Given task ▸ Render everything from the line containing "Where should I" down through the end of the rows below as a numbered list, skipping any blank lines. Leave the pictures out of your answer.

Task input ▸
○ ○ ○ ○

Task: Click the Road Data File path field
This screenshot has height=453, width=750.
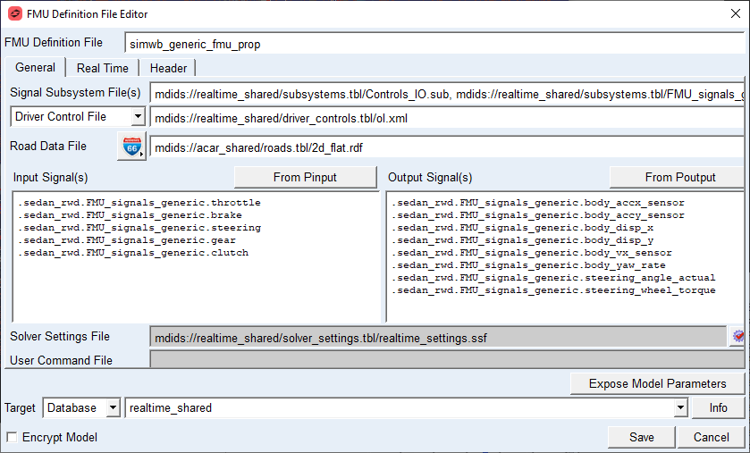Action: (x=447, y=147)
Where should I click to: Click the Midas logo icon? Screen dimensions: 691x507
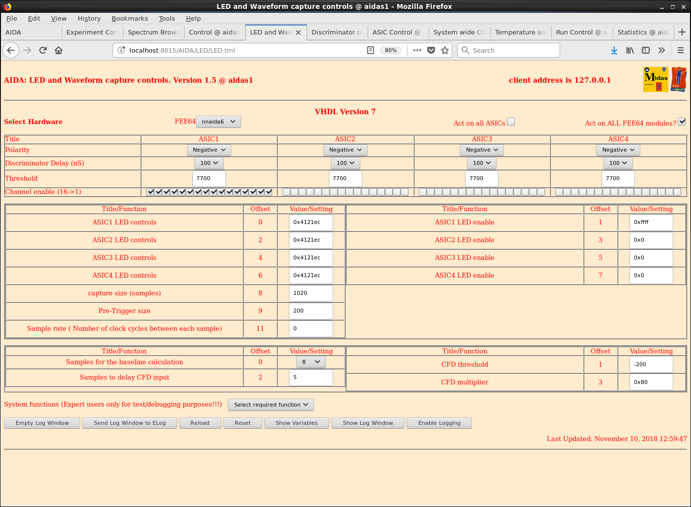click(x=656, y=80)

○ ○ ○ ○

Answer in full ▸
1. Where should I click to: Click the Midas logo icon? Screen dimensions: 691x507
2. click(x=656, y=80)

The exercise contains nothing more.